Prior to receiving TIG coverage in May 2002, Roesler was asked to fill out an application and a supplementary application, also known as a “no-known-loss letter.” The application form, completed in March 2002, contained question # 9 which asked: “Are you aware of any facts or circumstances (including a request for records) that might give rise to a claim against you?” 2 (R. Vol.
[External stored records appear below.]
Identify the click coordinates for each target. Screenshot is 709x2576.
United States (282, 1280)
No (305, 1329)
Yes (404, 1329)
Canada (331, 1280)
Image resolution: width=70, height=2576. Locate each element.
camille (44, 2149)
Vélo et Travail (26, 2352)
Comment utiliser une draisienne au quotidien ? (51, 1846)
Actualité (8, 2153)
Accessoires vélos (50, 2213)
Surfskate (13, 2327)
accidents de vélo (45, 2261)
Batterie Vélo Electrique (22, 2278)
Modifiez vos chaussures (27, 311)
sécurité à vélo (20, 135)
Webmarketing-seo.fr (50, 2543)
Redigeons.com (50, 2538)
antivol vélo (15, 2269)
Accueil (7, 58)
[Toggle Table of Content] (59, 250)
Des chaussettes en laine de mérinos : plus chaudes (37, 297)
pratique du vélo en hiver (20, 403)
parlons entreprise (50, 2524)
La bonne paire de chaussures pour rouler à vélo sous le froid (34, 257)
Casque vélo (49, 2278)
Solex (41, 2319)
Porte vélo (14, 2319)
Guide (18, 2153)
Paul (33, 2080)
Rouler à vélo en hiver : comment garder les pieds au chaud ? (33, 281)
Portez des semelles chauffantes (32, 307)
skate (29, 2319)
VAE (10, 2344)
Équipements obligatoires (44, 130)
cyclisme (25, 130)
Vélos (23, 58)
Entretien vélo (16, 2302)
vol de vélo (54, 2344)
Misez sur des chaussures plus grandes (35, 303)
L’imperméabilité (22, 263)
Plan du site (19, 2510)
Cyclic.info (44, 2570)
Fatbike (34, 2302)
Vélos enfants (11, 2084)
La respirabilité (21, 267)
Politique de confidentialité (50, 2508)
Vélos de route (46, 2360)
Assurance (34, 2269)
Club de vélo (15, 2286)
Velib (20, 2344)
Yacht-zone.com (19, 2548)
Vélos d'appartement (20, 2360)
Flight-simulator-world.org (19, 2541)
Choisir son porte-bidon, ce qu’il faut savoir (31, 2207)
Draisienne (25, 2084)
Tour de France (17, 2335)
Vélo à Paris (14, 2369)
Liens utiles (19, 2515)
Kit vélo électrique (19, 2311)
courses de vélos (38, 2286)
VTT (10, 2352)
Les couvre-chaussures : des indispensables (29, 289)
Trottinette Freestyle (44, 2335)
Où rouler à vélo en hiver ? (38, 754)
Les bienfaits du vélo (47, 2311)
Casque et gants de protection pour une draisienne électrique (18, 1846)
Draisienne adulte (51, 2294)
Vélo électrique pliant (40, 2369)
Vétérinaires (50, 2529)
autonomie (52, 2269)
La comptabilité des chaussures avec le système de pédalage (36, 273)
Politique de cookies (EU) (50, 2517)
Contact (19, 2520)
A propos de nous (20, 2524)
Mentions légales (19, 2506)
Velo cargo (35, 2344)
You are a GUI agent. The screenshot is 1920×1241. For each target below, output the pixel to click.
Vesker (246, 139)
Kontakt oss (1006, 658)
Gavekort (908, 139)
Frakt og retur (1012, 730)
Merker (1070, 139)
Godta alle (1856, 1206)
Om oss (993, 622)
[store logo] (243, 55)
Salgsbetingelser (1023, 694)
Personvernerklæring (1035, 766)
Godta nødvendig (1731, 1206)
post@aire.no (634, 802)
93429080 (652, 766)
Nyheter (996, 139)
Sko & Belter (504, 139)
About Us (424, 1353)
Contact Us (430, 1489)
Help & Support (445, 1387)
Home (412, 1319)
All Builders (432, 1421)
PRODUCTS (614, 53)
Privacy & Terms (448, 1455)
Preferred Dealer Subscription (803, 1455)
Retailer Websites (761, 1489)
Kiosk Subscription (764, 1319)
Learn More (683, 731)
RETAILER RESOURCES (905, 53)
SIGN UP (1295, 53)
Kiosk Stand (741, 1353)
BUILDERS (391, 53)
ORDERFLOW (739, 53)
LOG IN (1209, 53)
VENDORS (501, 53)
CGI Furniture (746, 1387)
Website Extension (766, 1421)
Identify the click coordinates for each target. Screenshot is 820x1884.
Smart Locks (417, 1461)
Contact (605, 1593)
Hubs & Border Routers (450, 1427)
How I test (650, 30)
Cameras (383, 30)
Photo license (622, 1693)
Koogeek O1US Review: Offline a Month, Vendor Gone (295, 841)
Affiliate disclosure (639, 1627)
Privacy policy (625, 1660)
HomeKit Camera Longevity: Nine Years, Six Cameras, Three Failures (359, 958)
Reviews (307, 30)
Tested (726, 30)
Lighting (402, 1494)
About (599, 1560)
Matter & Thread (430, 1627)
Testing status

VI at 1722a.) Roesler checked “no.”

The no-known-loss letter, completed in May 2002, 3 contained the following language:

Except that which is described below, I the undersigned have no:
[Bullet Point 2] knowledge of information relating to the providing or withholding of professional services which might result in a claim; and/or
[Bullet Point 6] knowledge or information relating to the providing or withholding of past professional services that resulted in ... a patient’s death or neurological injury.

(Id. at 1719a.) Roesler signed the supplemental application without mentioning the Burton birth or lawsuit in the “Exceptions” section.

TIG issued the requested policy on May 22, 2002. The policy contained a “prior knowledge exclusion” barring coverage for claims arising from professional services that “could reasonably have been expected to result in a Claim, Incident or Suit, as of the date the Insured applied for this policy.” (Id. at 1838a.) Because he received a retroactive policy from TIG dating back to 1989, Roesler did not purchase “tail” coverage (permanent coverage for the periods he was insured by St. Paul) from St. Paul. (Id. at 1721a.)

Less than three months after Roesler secured his policy, on August 12, 2002, the Burtons filed suit against Roesler. In this second suit, the Burtons claimed “Amanda Burton was not taken to the operating room until after 2 a.m., due to the late arrival of the ‘delivery team,’ including Paul Roesler, CRNA.” (Id. at 1771a.) On Monday, August 19, 2002, Roesler telephoned TIG to report the lawsuit. 4 He spoke with claims adjuster, Jennifer *493 Williams. 5 Williams’ contemporaneous notes reflect that Roesler told her about the events of June 28, 1998, and insisted the call that night was not a “stat” request. (Id. at 1821a.) The notes also indicate Roesler told her he wrote a detailed report of the events of that night “because it seemed like a situation where there could potentially be a lawsuit.” (Id.) The notes mark this statement with quotations and an asterisk. Williams stated she did so because it “raised a red flag.” (R. Vol. Ill at 800a.) Williams testified she asked Roesler when he first learned the baby was brain damaged and noted Roesler responded, “about six months ago when [the] doc[tor] & hosp[ital] were sued.” (R. Vol. VI at 1821a.)